In Excel 2007 the formulae are returning a lot of circular reference warnings, so it may be worth adding a tag for your Excel version. Mine is Excel 2007 but with it the results you want seem achievable as below:
To shorten the formulae and reduce computation I have added in Report C5 "Table" and in D5 =VLOOKUP(B5,TblA,2,1).
I have also inserted a column immediately to the right of ColumnH ("ColD") in 5.2.0 to 5.7.30 and applied Text To Columns on Column H, with - as the delimiter.

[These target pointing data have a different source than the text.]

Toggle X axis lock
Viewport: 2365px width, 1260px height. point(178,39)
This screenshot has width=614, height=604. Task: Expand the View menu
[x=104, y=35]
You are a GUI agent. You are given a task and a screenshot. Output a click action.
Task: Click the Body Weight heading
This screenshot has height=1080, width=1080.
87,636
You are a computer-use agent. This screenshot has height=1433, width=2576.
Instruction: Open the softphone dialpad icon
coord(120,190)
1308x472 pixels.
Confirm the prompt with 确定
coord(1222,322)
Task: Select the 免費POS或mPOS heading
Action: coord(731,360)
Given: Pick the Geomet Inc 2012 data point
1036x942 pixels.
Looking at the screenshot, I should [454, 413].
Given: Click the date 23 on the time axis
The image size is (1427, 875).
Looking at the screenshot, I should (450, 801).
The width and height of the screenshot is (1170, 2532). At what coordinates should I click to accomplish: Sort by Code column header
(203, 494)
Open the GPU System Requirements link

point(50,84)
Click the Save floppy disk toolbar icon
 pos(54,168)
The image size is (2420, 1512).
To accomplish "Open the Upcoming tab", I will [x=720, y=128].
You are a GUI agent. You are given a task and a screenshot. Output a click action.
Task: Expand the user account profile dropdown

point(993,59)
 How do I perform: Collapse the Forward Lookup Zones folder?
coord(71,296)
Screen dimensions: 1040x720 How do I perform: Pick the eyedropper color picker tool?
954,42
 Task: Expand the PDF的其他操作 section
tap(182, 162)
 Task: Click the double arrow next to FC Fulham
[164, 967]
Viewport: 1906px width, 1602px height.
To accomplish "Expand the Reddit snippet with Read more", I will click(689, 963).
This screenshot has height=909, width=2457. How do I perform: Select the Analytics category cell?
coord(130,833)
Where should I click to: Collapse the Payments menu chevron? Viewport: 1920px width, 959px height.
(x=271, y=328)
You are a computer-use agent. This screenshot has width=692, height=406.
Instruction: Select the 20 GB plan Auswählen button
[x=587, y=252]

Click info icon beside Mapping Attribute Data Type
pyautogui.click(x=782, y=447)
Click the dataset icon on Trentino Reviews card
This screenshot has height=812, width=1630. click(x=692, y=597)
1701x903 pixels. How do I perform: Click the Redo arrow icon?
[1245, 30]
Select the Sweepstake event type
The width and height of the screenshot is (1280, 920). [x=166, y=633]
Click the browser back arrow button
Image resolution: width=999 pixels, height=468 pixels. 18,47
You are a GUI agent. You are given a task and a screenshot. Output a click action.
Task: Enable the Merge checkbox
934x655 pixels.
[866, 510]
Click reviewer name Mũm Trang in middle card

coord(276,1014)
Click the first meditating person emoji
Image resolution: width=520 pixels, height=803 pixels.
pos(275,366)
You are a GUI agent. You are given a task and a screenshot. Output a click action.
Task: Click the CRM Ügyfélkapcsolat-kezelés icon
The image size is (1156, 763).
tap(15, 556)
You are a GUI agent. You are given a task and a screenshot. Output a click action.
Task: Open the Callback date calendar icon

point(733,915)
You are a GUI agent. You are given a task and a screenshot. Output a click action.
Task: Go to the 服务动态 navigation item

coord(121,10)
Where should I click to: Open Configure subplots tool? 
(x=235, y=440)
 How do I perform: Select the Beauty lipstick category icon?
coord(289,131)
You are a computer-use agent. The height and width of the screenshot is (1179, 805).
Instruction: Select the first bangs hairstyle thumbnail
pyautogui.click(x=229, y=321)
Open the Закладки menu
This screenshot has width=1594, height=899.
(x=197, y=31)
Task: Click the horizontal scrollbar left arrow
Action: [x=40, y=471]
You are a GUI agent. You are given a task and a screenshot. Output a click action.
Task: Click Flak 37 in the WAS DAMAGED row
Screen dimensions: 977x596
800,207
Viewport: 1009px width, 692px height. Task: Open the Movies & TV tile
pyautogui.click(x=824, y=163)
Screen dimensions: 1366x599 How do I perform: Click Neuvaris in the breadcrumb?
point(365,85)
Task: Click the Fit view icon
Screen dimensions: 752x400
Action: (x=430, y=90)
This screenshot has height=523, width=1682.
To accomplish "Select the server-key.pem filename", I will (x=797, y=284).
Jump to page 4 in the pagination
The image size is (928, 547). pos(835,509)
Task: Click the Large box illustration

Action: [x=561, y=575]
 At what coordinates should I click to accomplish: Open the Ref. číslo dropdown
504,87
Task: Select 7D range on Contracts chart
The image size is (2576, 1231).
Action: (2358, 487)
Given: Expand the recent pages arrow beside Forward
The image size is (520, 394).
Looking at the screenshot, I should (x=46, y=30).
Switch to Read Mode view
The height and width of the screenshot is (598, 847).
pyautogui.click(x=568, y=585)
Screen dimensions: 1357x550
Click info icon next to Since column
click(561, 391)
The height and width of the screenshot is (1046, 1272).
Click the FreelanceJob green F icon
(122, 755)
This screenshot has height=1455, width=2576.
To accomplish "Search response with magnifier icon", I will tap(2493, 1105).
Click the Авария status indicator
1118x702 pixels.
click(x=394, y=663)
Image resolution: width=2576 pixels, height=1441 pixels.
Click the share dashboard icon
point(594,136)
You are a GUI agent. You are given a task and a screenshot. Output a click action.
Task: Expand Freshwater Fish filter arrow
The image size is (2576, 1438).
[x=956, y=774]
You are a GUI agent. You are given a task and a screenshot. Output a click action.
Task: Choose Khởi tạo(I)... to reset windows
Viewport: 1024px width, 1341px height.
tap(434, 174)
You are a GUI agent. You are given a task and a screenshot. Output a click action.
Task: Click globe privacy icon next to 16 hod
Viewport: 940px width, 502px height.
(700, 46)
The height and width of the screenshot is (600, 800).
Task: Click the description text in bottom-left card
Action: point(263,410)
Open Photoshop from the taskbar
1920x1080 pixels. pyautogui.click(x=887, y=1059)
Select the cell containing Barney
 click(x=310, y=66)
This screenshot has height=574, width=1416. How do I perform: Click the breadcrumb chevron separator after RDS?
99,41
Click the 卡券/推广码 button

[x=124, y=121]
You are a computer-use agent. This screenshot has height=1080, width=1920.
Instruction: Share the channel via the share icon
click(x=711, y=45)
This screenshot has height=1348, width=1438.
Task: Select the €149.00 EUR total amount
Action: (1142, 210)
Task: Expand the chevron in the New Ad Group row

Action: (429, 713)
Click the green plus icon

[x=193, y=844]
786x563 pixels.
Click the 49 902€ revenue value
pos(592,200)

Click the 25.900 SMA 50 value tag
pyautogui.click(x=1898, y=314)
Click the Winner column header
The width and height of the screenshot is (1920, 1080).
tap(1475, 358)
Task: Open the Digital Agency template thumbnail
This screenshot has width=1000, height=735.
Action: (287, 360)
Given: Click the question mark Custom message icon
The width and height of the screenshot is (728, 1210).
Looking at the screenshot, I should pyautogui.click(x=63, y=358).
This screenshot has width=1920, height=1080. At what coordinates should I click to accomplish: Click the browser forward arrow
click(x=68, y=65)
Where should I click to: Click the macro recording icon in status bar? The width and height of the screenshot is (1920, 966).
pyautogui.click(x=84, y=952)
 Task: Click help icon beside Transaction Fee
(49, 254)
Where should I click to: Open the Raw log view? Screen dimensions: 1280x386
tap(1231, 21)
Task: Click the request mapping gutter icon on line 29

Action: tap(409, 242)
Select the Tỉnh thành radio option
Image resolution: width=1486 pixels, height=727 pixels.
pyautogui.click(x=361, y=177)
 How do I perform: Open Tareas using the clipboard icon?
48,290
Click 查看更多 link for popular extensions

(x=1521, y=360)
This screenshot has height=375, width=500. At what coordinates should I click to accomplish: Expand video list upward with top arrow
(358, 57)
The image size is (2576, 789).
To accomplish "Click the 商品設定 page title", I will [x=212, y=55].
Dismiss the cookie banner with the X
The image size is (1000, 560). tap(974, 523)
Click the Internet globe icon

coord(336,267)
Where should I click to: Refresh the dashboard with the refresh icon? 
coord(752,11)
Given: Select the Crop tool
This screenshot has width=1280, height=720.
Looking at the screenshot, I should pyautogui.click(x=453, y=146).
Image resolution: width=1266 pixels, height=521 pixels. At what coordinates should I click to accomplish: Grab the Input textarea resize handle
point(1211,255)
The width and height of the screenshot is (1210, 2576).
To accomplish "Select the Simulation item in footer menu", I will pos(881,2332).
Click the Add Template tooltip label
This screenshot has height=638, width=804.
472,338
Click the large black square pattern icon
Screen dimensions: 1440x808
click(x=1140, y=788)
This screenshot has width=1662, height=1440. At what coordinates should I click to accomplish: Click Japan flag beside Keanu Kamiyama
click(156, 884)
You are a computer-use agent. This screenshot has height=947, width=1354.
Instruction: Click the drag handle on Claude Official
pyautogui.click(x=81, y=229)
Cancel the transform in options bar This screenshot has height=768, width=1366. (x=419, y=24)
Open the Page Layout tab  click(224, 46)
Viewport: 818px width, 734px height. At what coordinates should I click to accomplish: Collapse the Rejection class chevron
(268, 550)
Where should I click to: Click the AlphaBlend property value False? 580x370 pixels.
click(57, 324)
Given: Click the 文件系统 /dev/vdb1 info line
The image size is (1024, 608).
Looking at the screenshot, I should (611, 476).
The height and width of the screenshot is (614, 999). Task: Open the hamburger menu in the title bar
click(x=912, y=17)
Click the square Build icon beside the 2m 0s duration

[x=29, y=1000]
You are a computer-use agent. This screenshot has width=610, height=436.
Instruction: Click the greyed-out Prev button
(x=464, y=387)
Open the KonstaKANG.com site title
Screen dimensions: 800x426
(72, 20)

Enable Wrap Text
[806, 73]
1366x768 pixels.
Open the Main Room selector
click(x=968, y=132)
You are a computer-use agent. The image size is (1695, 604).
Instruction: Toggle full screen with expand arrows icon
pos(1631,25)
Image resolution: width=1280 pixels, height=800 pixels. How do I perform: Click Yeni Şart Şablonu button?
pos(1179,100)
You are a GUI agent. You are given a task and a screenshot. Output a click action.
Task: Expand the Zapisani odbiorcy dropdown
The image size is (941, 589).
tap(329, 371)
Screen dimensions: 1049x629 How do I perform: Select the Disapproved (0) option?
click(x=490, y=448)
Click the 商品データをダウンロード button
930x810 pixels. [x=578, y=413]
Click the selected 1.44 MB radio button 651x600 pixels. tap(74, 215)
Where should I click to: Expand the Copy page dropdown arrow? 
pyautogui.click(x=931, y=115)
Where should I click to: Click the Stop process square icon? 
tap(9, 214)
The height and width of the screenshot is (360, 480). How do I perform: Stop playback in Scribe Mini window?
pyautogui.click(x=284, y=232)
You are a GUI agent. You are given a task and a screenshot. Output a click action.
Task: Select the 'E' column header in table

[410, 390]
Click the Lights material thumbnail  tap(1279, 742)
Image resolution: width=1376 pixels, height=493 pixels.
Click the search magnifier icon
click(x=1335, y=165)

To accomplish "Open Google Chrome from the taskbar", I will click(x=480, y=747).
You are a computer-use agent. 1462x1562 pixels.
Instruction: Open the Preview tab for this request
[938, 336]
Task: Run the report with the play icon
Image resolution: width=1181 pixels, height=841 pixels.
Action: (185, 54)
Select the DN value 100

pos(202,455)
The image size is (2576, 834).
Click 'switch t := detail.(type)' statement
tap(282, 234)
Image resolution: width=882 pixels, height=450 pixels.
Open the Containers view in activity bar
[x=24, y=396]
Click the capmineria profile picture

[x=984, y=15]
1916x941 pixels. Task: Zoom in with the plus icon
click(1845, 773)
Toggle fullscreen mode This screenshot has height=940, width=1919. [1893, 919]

I then applied to Report E7 and copied down to E15:
=INDEX(INDIRECT("'"&D$5&"'!A6:A36"),MATCH(C7,INDIRECT("'"&D$5&"'!"&CHAR(ROW()+59)&"6:"&CHAR(ROW()+59)&"36"),0))
and adjusted the 59s to 60s in the last three rows. Such adjustment would not be necessary if ColumnI were moved far enough to the right.
In E13 I changed the match from exact to next higher (final 0 to -1).
For Figures I cheated and changed K23 in 5.2.0 to 5.7.30 to 22 from 21-22, but such banding could, for other columns, be treated in much the same way as I did for ColD.